SBS: Enhancing Parameter-Efficiency of Neural Representations for Neural Networks via Spectral Bias Suppression
This work addresses parameter compression for neural networks, offering incremental improvements in efficiency and accuracy for machine learning applications.
The paper tackles the problem of spectral bias in neural representations for neural networks, which hampers high-frequency detail reconstruction, and proposes SBS to suppress this bias, achieving significantly better reconstruction accuracy with fewer parameters on ResNet models with datasets like CIFAR-10, CIFAR-100, and ImageNet.

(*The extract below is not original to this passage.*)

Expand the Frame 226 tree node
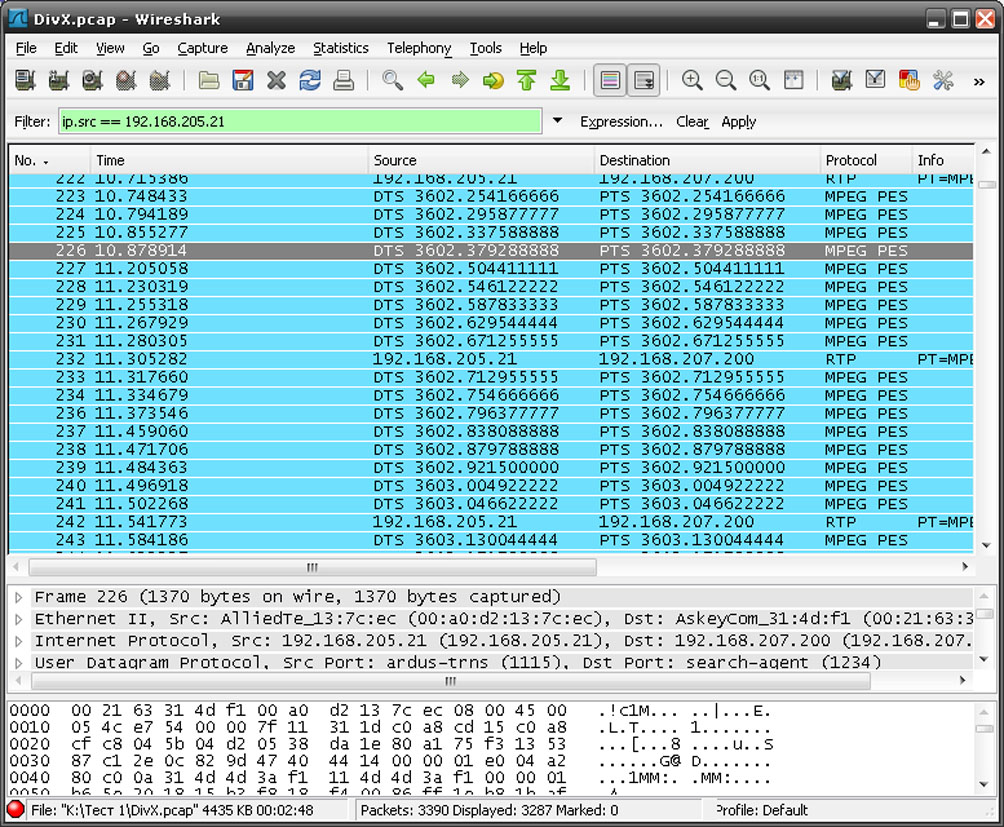Viewport: 1004px width, 827px height. tap(19, 597)
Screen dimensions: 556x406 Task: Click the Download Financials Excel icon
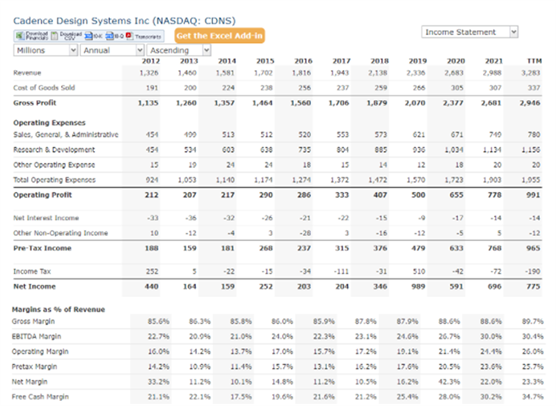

Implicit neural representations have recently been extended to represent convolutional neural network weights via neural representation for neural networks, offering promising parameter compression benefits. However, standard multi-layer perceptrons used in neural representation for neural networks exhibit a pronounced spectral bias, hampering their ability to reconstruct high-frequency details effectively. In this paper, we propose SBS, a parameter-efficient enhancement to neural representation for neural networks that suppresses spectral bias using two techniques: (1) a unidirectional ordering-based smoothing that improves kernel smoothness in the output space, and (2) unidirectional ordering-based smoothing aware random fourier features that adaptively modulate the frequency bandwidth of input encodings based on layer-wise parameter count. Extensive evaluations on various ResNet models with datasets CIFAR-10, CIFAR-100, and ImageNet, demonstrate that SBS achieves significantly better reconstruction accuracy with less parameters compared to SOTA.